_Document section:_
Although Lemme knew what she wanted to research, it took her awhile to decide she wanted to write creative nonfiction, using people’s own voices to tell the story.
Last fall, she visited Tombstone, Bisbee and Jerome and interviewed visitors and people who live there. She walked up to strangers and asked them to talk about the towns. Some were eager to share, and others rebuffed her. Many were ardent in their enthusiasm.
“I found people who were steadfastly devoted to Tombstone, in particular. Some people came all the way from England every year to visit,” she said.
The projects require students to dig deep. Lemme’s research went beyond the interviewing. She connected the discussions of the past to the towns’ current lives.
“The metaphor I used was a kaleidoscope. Everything is being re-created continuously so how people think of the past is how they act in the town, and that shapes how people present the town and that shapes how people who visit think about the history and what is a cowboy town.”

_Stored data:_
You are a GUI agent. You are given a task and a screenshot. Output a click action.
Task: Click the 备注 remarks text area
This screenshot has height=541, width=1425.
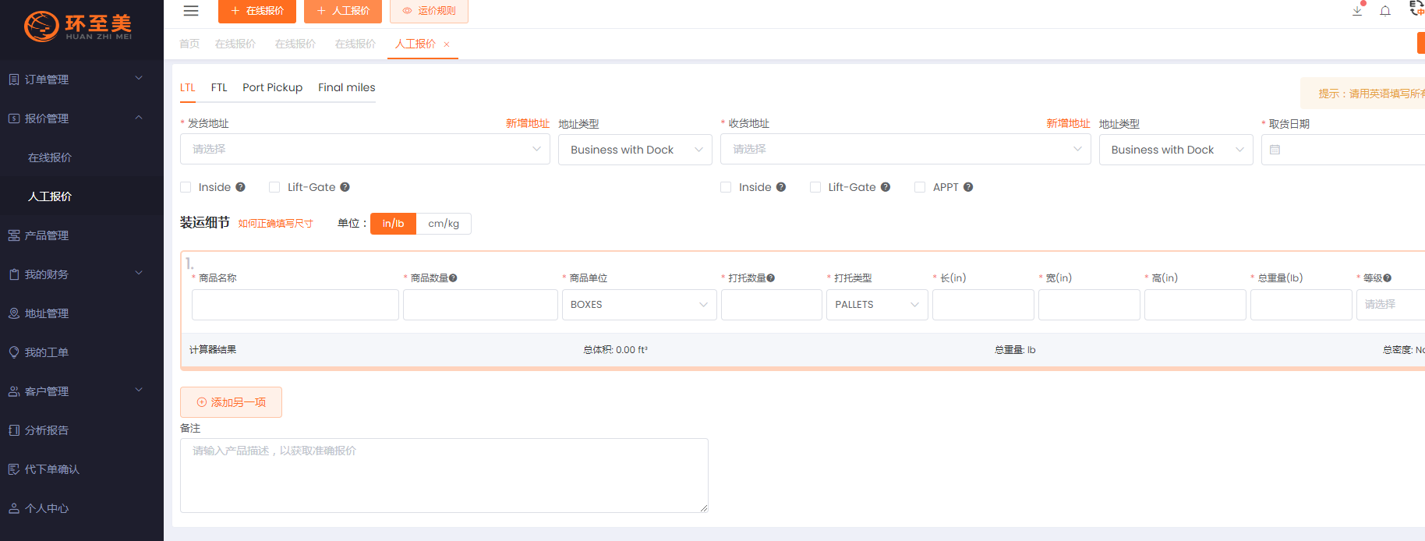444,475
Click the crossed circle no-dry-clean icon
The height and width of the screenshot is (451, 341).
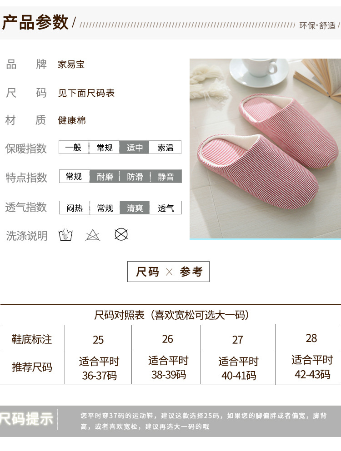(121, 234)

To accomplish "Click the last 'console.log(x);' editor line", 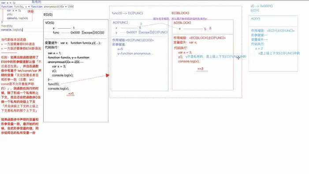I will point(12,30).
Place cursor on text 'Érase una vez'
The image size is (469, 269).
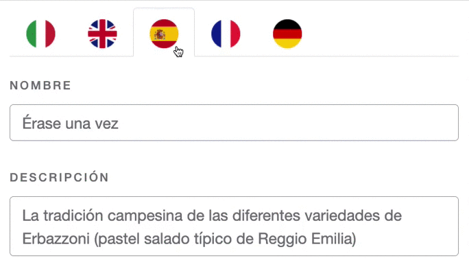(x=71, y=124)
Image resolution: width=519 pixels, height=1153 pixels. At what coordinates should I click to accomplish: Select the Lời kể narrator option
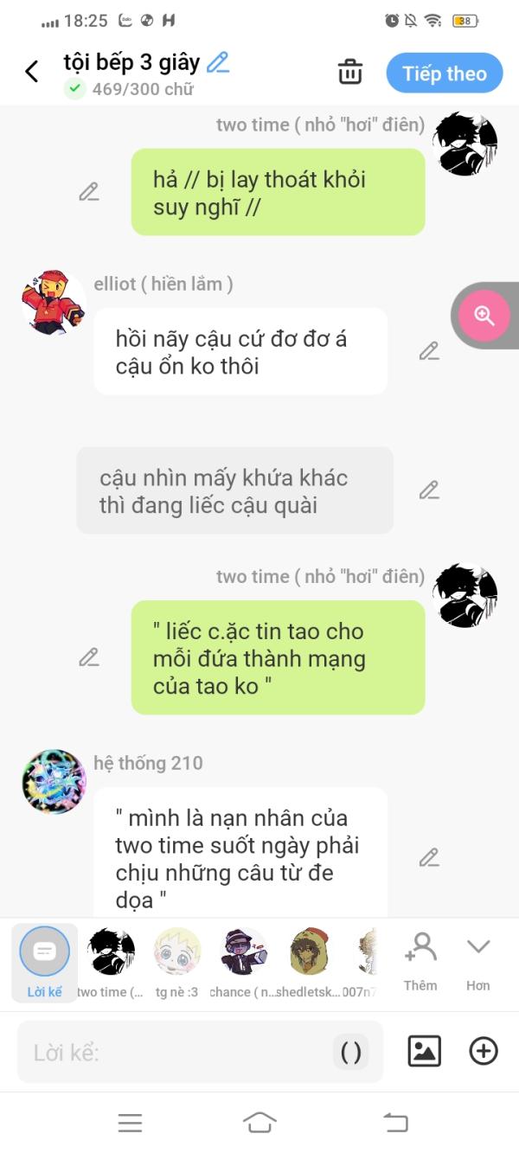(x=44, y=962)
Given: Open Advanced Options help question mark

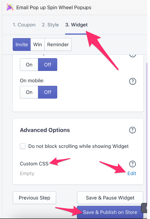Looking at the screenshot, I should pos(133,130).
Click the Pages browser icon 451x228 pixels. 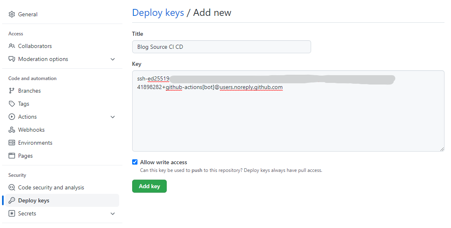12,156
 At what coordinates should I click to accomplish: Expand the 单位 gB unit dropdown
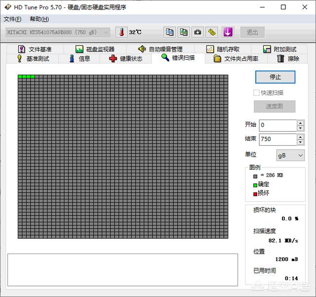coord(290,155)
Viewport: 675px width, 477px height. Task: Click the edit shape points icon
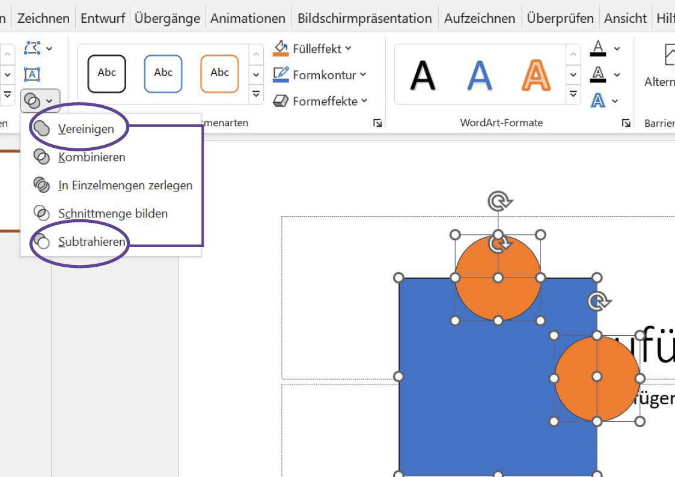pyautogui.click(x=32, y=48)
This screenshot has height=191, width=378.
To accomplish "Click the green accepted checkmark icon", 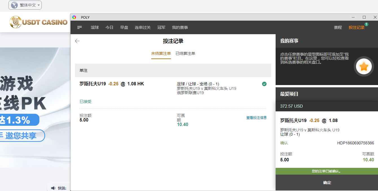I will click(264, 84).
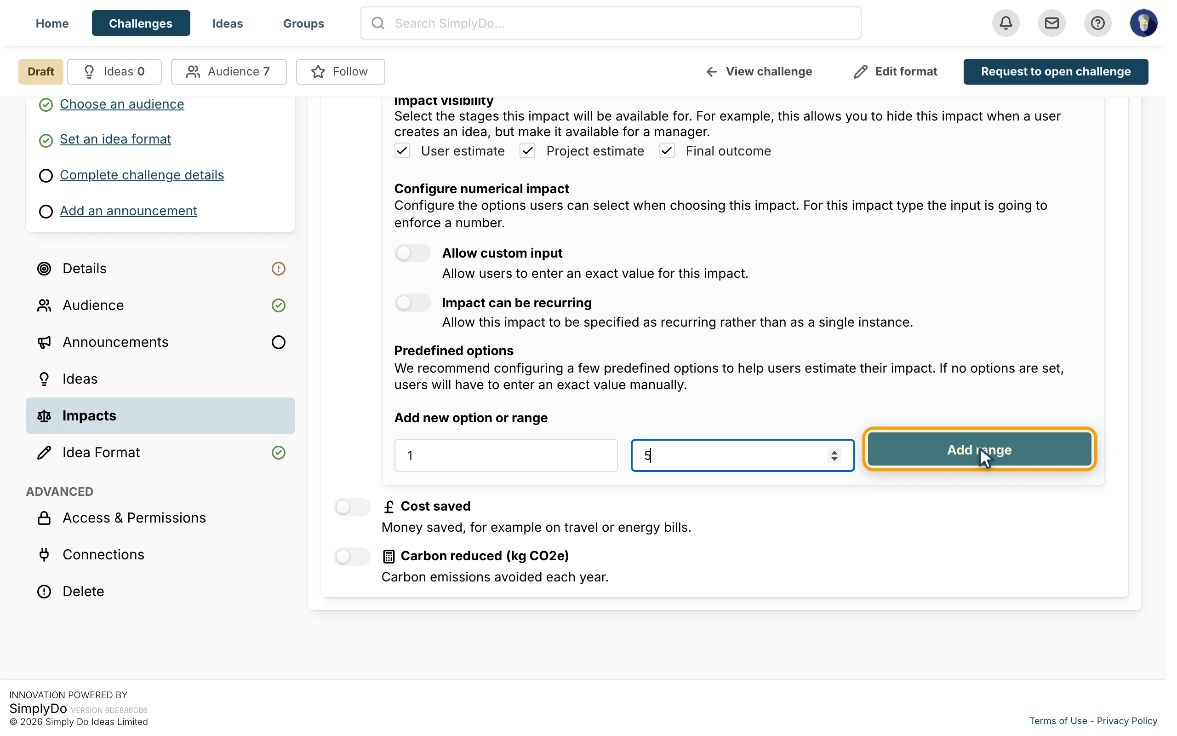The width and height of the screenshot is (1177, 736).
Task: Uncheck the Final outcome checkbox
Action: click(667, 151)
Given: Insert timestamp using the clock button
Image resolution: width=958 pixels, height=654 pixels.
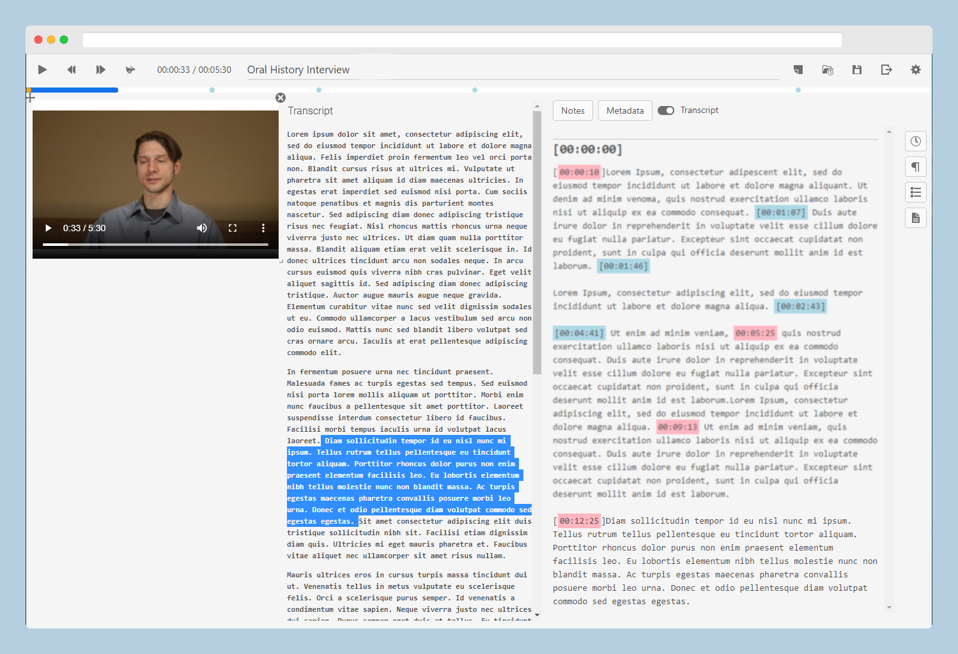Looking at the screenshot, I should click(x=916, y=141).
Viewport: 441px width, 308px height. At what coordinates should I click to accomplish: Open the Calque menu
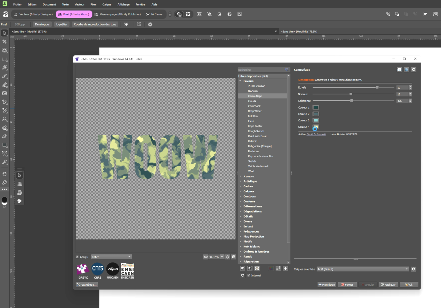tap(107, 4)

_Exercise details:_
Please print, word for word, the part of the account above about Lemme's research in Tombstone, Bisbee and Jerome that begins at the words "The projects require" and stops after "towns’ current lives.".

_Written answer:_
The projects require students to dig deep. Lemme’s research went beyond the interviewing. She connected the discussions of the past to the towns’ current lives.